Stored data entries
_ _ _ _ _
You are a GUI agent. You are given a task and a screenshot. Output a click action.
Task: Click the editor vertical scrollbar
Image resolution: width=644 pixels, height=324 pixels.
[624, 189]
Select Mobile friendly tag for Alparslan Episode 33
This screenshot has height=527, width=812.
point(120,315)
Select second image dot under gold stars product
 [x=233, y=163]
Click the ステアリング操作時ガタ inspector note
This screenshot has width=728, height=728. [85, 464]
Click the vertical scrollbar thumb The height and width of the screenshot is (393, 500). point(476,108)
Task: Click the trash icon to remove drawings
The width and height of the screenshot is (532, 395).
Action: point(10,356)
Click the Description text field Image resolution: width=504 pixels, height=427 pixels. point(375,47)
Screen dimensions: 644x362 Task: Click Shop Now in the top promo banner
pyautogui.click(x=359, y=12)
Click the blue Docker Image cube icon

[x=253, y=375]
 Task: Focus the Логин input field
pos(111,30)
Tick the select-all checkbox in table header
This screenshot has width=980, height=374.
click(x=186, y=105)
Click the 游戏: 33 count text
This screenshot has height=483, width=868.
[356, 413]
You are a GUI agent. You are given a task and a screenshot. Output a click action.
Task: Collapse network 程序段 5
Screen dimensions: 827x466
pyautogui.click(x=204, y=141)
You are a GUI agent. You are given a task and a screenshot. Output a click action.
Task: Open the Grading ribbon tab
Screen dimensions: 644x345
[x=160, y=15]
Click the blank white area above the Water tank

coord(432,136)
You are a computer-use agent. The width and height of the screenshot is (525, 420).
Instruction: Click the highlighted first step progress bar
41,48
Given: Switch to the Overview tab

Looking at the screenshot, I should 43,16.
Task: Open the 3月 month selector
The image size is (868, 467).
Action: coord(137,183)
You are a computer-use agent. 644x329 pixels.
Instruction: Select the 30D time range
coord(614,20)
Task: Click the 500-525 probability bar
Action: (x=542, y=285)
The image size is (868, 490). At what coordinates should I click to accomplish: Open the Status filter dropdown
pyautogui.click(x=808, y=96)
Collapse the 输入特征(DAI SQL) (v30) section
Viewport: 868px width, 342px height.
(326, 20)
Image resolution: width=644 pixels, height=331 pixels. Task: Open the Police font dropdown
_ _ _ _ _
> [TASK TO CARRY OUT]: Whichever lines of the records above hold the word "scrollbar" should all be copied out.

> [SOLUTION TO THIS PROBLEM]:
Task: Click the editor vertical scrollbar
Click the vertical scrollbar thumb The height and width of the screenshot is (393, 500). point(476,108)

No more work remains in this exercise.